**Texto de estudio:**

Hace unos días, una concejala de «Cultura» de Linares (la enésima edil que se postula a emular a La Libertad guiando al pueblo de Delacroix) suspende una obra teatral, «Lisístrata»; un clásico antibelicista de marcado carácter feminista y ciertamente gamberro y mal hablado escrito por Aristófanes. Se programó, al parecer, con motivo del Día Internacional de las Mujeres, y la concejala de «Cultura» la suspende por «su contenido y lenguaje» apenas iniciada la obra, que no llevaba ni cinco minutos de función. Se ve que no eligieron bien la obra, que el tal Aristófanes se trataba de un peligroso social comunista filoterrorista, a tenor de las declaraciones posteriores de la muy culta y respetable concejala de «Cultura».
La tentación de la cancelación es un orbe sin igual para aquellos que no atienden a su ideario o ideología, aunque la obra haya sido escrita hace más de dos mil años y en un contexto que nada tiene que ver con la actualidad, aunque siga estando vigente, como casi todo lo que escribieron los padres de la democracia. «Si lo llego a saber antes, no se interpreta la obra», llegó a decir. Habría que echarle un rapapolvo a Aristófanes por haber escrito un texto teatral tan irreverente con su ideario político, ¡qué desfachatez!, ¡qué insolencia!

**Tarea asignada:**
Cite íntegramente el texto de estudio sobre la suspensión de «Lisístrata» en Linares, sin alterar una sola palabra. Los ítems no guardan relación alguna con el texto de estudio.

**Material presentado:**

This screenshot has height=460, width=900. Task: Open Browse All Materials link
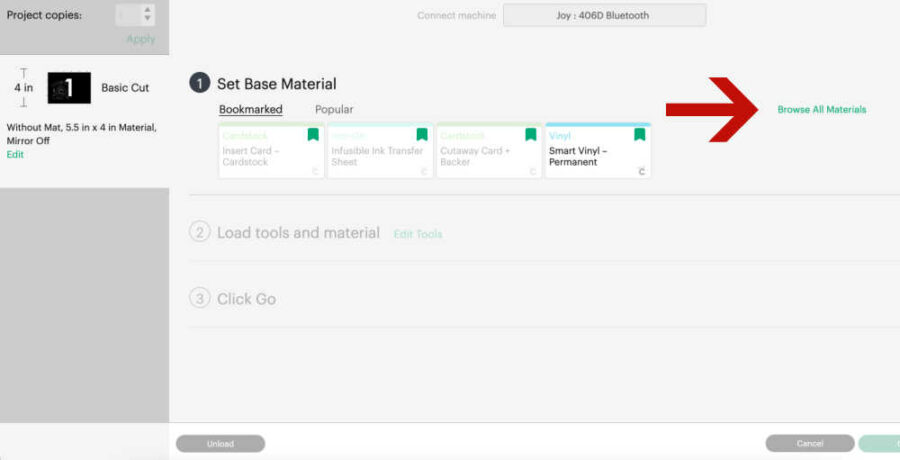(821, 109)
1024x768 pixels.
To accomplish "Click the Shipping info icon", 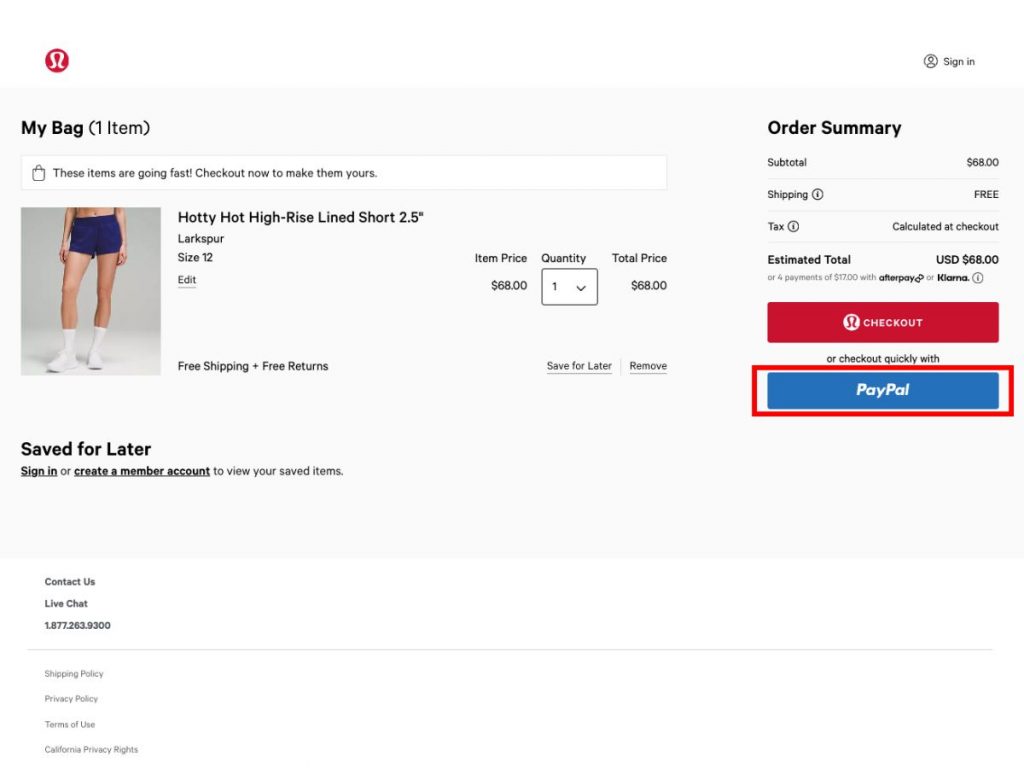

--

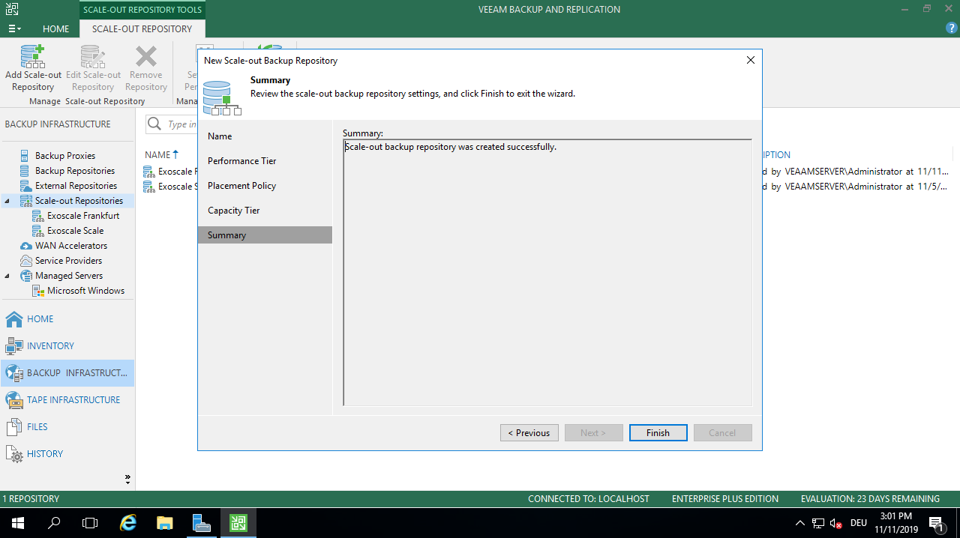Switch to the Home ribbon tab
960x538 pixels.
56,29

**Su respuesta:**
Hace unos días, una concejala de «Cultura» de Linares (la enésima edil que se postula a emular a La Libertad guiando al pueblo de Delacroix) suspende una obra teatral, «Lisístrata»; un clásico antibelicista de marcado carácter feminista y ciertamente gamberro y mal hablado escrito por Aristófanes. Se programó, al parecer, con motivo del Día Internacional de las Mujeres, y la concejala de «Cultura» la suspende por «su contenido y lenguaje» apenas iniciada la obra, que no llevaba ni cinco minutos de función. Se ve que no eligieron bien la obra, que el tal Aristófanes se trataba de un peligroso social comunista filoterrorista, a tenor de las declaraciones posteriores de la muy culta y respetable concejala de «Cultura».
La tentación de la cancelación es un orbe sin igual para aquellos que no atienden a su ideario o ideología, aunque la obra haya sido escrita hace más de dos mil años y en un contexto que nada tiene que ver con la actualidad, aunque siga estando vigente, como casi todo lo que escribieron los padres de la democracia. «Si lo llego a saber antes, no se interpreta la obra», llegó a decir. Habría que echarle un rapapolvo a Aristófanes por haber escrito un texto teatral tan irreverente con su ideario político, ¡qué desfachatez!, ¡qué insolencia!